--- Given data ---

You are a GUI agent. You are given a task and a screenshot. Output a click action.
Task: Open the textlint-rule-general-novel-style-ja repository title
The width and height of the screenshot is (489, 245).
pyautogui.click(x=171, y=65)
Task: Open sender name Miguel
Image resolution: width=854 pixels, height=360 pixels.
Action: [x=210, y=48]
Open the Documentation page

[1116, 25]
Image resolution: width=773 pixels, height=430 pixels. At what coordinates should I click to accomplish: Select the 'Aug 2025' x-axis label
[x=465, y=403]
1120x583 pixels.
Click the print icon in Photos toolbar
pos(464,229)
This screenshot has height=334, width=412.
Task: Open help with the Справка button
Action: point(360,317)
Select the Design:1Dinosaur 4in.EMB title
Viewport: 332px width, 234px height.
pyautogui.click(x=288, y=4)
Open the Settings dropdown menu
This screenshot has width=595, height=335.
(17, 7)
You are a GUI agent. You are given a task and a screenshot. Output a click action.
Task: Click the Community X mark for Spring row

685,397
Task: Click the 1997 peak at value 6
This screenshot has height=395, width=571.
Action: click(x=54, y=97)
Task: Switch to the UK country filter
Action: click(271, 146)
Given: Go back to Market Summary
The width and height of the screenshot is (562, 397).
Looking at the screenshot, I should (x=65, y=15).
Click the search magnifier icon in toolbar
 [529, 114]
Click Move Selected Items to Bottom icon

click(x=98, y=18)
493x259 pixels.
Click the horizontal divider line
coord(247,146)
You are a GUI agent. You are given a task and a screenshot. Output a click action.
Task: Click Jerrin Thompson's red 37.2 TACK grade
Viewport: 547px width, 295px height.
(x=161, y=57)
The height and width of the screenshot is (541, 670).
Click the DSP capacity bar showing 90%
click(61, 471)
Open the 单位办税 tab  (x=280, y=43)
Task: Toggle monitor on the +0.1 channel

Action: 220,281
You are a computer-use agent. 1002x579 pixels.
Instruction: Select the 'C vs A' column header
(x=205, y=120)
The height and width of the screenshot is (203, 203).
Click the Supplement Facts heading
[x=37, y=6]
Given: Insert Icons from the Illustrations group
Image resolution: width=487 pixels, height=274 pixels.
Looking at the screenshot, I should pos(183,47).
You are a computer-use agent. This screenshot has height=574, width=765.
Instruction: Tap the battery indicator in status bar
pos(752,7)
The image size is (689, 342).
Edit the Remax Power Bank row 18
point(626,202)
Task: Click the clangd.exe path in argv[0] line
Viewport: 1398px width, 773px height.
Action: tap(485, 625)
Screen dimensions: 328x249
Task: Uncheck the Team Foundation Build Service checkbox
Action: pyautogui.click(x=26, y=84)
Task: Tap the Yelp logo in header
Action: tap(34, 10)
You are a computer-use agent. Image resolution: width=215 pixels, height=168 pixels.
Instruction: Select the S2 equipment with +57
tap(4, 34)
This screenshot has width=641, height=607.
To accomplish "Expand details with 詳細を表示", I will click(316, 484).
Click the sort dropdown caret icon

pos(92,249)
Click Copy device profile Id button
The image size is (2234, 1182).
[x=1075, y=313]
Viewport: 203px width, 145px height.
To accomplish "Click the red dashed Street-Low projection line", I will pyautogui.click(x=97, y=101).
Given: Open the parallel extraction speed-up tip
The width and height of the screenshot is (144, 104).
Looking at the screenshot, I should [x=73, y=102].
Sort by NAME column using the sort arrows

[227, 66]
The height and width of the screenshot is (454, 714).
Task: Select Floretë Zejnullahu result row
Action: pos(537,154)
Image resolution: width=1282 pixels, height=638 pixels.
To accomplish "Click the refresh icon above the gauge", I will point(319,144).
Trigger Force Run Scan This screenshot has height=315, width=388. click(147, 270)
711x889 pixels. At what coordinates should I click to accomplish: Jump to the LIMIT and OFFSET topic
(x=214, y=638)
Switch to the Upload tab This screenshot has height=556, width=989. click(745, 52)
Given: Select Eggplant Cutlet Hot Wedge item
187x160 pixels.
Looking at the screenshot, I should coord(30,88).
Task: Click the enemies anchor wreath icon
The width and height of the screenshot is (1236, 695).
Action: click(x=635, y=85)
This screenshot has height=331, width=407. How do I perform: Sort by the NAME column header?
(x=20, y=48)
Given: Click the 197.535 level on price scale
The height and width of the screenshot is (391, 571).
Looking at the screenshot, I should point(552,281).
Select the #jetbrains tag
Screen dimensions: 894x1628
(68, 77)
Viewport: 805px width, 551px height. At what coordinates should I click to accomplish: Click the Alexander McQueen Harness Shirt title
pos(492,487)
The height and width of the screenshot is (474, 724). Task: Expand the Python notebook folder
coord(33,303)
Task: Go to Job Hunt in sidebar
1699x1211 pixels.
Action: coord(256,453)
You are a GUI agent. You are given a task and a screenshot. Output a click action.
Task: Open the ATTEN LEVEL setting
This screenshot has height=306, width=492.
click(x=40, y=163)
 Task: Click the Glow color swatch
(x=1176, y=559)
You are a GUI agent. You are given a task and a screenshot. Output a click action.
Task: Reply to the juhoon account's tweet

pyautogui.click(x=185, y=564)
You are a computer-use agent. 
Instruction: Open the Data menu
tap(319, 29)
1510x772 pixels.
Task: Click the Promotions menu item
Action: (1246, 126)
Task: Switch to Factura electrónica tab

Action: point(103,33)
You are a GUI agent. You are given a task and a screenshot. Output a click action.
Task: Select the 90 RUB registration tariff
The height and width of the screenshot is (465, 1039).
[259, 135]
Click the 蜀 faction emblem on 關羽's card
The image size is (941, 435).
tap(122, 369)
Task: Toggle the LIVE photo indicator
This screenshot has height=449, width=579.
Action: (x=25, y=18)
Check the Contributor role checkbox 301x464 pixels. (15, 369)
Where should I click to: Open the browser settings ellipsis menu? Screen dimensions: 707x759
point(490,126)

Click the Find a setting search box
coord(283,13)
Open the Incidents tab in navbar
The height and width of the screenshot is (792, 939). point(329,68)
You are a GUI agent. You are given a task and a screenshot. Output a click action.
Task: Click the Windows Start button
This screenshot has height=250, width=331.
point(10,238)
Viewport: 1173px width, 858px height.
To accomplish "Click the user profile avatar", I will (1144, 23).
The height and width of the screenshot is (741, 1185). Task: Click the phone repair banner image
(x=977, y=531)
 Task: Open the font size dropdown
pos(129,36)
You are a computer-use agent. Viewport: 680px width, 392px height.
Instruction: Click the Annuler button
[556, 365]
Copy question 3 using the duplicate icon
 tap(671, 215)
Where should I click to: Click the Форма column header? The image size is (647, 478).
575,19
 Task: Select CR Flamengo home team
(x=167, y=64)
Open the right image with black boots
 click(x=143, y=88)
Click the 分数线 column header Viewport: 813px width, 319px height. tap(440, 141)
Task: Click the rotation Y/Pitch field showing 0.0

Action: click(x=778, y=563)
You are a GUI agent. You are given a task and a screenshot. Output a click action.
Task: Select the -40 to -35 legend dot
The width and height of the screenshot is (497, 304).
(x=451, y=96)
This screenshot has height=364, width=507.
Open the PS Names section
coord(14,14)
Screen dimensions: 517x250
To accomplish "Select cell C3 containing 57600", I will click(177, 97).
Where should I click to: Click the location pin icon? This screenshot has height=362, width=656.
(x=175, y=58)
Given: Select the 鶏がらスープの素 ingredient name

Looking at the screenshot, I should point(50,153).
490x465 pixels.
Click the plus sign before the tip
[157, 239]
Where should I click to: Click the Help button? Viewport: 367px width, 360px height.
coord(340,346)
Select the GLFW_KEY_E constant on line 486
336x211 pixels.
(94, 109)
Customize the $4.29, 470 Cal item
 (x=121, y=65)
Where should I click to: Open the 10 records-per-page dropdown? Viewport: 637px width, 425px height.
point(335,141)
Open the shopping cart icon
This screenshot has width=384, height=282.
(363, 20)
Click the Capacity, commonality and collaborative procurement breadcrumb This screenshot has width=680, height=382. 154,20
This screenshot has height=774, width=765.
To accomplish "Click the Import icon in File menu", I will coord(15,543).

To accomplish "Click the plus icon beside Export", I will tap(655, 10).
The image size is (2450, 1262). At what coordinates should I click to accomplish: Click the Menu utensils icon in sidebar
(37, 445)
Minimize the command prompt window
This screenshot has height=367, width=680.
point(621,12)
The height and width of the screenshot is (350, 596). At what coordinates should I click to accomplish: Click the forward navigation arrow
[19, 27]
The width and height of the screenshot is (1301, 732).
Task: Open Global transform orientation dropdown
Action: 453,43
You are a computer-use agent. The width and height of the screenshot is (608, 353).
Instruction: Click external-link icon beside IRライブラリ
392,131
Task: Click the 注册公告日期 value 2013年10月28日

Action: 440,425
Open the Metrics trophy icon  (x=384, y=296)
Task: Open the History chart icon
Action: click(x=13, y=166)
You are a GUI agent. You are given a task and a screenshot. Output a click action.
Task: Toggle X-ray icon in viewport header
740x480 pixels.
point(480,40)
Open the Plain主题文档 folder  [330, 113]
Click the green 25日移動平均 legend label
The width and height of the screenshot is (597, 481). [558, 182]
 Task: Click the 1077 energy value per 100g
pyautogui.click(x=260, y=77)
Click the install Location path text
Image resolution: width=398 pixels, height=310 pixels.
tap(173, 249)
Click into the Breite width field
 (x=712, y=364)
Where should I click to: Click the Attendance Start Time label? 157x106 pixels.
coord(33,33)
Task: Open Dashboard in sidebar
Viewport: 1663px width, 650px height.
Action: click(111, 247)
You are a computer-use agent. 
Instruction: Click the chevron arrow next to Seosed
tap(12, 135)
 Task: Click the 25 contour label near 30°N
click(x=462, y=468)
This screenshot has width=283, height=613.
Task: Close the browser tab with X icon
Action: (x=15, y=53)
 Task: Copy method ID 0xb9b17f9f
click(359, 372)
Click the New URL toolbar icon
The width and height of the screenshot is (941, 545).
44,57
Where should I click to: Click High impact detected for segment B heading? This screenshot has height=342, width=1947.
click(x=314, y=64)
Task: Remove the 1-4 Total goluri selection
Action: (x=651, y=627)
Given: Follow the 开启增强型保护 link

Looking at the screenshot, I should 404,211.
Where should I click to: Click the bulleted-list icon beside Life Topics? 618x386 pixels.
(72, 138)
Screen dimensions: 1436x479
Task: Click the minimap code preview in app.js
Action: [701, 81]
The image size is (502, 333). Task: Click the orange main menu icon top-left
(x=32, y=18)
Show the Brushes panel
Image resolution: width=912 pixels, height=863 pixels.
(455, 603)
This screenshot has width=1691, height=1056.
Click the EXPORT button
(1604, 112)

---

» **Task prompt**:
Please copy the data from the line containing "Task: Toggle monitor on the +0.1 channel" through the line containing "Looking at the screenshot, I should pos(183,47)." word for word, with both of those lines included.

» **Answer for this exercise**:
Task: Toggle monitor on the +0.1 channel

Action: 220,281
You are a computer-use agent. 1002x579 pixels.
Instruction: Select the 'C vs A' column header
(x=205, y=120)
The height and width of the screenshot is (203, 203).
Click the Supplement Facts heading
[x=37, y=6]
Given: Insert Icons from the Illustrations group
Image resolution: width=487 pixels, height=274 pixels.
Looking at the screenshot, I should pos(183,47).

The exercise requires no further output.